Update documentation.

Quentin Berthet · Quentin Berthet · commit 4171e2cd3d51 · 2024-07-10T13:03:48.000+02:00
diff --git a/docs/advanced/vitis_accelerator.rst b/docs/advanced/vitis_accelerator.rst
@@ -2,7 +2,7 @@
 VitisAccelerator Backend
 ========================
 
-The ``VitsAccelerator`` backend leverages the `Vitis System Design Flow <https://www.xilinx.com/products/design-tools/vitis.html#design-flows>`_ to automate and simplify the creation of an hls4ml project for `AMD Alveo PCIe accelerators <https://www.amd.com/en/products/accelerators/alveo.html>`_.
+The ``VitsAccelerator`` backend leverages the `Vitis System Design Flow <https://www.xilinx.com/products/design-tools/vitis.html#design-flows>`_ to automate and simplify the creation of an hls4ml project targeting `AMD Alveo PCIe accelerators <https://www.amd.com/en/products/accelerators/alveo.html>`_.
 The Vitis accelerator backend has been tested with the following boards:
 
 * `Alveo u50 <https://www.xilinx.com/products/boards-and-kits/alveo/u50.html>`_
@@ -15,18 +15,20 @@ Kernel wrapper
 
 To integrate with the Vitis System Design Flow and run on an accelerator, the generated ``hls4ml`` model must be encapsulated and built as a Vitis kernel (``.xo`` file) and linked into a binary file (``.xclbin``) during the implementation step.
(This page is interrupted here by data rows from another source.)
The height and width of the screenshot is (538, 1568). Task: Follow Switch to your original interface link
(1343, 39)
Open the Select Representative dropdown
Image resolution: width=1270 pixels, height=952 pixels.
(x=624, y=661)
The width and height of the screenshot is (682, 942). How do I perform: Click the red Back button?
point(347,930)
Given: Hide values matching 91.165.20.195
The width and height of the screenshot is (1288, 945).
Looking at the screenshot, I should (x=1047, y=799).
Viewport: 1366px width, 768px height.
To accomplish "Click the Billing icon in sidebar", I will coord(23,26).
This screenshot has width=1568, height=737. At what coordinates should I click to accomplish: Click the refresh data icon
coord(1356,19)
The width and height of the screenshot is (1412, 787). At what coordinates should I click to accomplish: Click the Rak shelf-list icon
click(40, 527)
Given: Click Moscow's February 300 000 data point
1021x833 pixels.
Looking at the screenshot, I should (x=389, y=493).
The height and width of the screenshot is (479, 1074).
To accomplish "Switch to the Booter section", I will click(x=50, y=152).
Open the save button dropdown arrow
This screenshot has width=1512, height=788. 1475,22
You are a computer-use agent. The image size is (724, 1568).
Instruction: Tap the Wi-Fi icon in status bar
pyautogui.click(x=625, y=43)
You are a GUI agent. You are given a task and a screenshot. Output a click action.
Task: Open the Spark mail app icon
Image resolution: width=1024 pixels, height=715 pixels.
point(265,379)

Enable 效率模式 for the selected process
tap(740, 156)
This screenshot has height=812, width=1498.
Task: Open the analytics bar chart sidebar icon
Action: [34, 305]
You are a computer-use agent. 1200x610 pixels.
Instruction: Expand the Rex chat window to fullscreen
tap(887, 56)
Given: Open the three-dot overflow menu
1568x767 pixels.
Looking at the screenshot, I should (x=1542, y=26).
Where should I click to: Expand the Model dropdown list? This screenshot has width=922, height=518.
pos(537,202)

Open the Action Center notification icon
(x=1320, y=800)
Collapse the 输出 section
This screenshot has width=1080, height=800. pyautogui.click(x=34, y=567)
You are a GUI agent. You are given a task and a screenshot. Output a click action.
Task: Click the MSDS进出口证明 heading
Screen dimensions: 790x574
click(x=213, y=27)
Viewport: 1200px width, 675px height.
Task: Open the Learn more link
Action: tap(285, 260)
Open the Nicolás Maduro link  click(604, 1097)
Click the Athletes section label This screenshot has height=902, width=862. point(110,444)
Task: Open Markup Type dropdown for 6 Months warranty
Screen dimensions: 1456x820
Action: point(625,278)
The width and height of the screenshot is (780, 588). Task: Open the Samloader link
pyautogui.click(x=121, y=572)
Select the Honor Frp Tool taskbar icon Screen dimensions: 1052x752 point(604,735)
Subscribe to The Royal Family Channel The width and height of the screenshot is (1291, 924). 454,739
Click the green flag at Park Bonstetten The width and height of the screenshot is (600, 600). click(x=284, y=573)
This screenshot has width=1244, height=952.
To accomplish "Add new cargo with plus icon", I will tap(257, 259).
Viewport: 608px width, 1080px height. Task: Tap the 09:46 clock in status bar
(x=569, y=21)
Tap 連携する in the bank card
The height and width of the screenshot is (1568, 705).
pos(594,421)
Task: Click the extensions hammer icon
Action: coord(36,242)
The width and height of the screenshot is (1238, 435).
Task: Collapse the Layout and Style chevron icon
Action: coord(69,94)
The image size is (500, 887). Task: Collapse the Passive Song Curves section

On the host side, standard C++ code using either `OpenCL <https://xilinx.github.io/XRT/master/html/opencl_extension.html>`_ or `XRT API <https://xilinx.github.io/XRT/master/html/xrt_native_apis.html>`_ can be used to download the ``.xclbin`` file to the accelerator card and use any kernel it contains.
 
-The ``VitisAccelerator`` backend generates automatically generate a kernel wrapper, an host code example, and a Makefile to build the project.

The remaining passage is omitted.